BLOC DE TEXTE:
Au tournant des années 2000, la Chine a commencé à considérer l’Asie centrale pour lui fournir des hydrocarbures. Avec des investissements conséquents dans les cinq pays de la zone, Pékin a cherché à sécuriser ses approvisionnements, tout en jouant un jeu politique.
Novastan vous propose un tour d’horizon, sur la base d’un article écrit par Vladimir Paramanov et Alekseï Strokov, coresponsables du projet d’analyse « Eurasie centrale », et publié par le Central Asian Analytical Network.
La présence chinoise dans le domaine des hydrocarbures des États d’Asie centrale est aussi équivoque qu’ambiguë. Certes, l’infiltration de la Chine dans ce domaine est un succès considérable. Mais ce processus n’implique toutefois pas des relations d’égal à égal, mutuellement avantageuses, pour les pays impliqués, pas plus qu’elle ne permet le complexe développement économique des États d’Asie centrale.

DONNÉES FOURNIES:
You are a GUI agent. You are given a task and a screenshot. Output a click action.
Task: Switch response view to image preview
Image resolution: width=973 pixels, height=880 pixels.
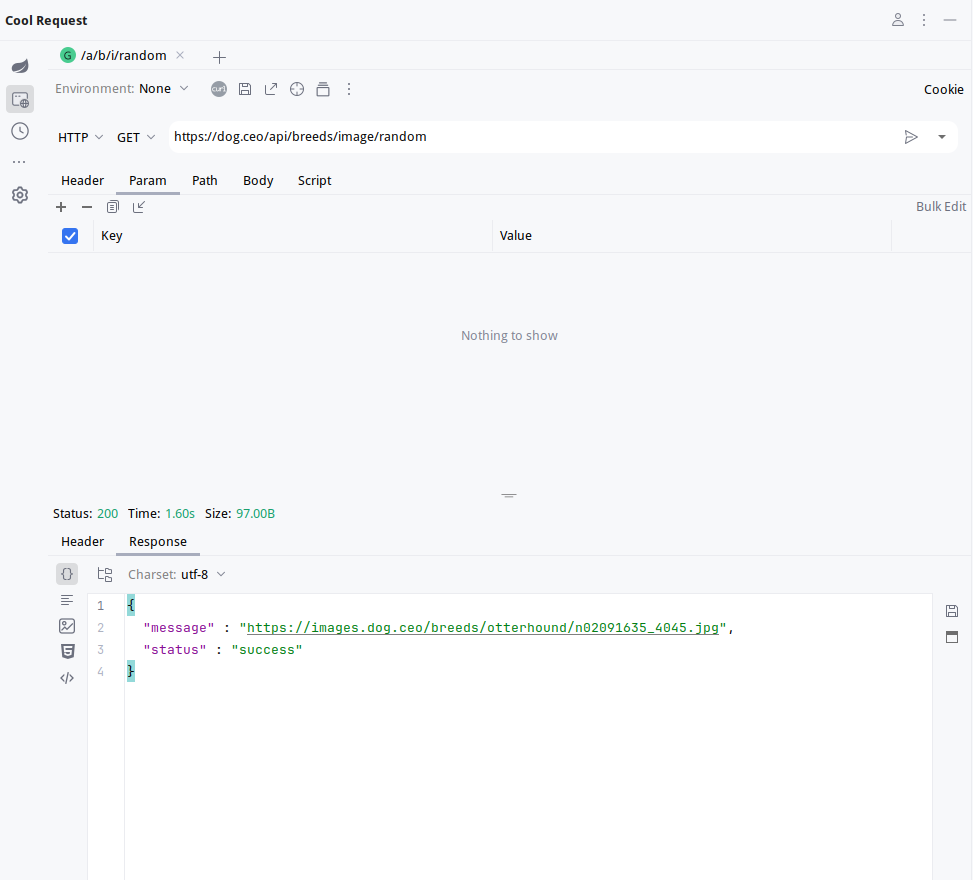coord(67,626)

CONSIGNE:
Prolongez, s'il vous plaît, le texte sur la Chine et les hydrocarbures d'Asie centrale à partir de sa dernière phrase. Les lignes fournies n'interviennent pas ici.

RÉSULTAT:
L’intérêt de la République populaire de Chine pour le domaine des hydrocarbures des pays d’Asie centrale est né vers le milieu des années 1990. L’attention de Pékin était alors portée sur le Kazakhstan et sur les possibilités de transport du pétrole kazakh vers la Chine. L’importance de la région n’a depuis lors cessé d’augmenter aux yeux du secteur énergétique chinois et de la politique économique dans son ensemble, éveillant les intérêts politiques.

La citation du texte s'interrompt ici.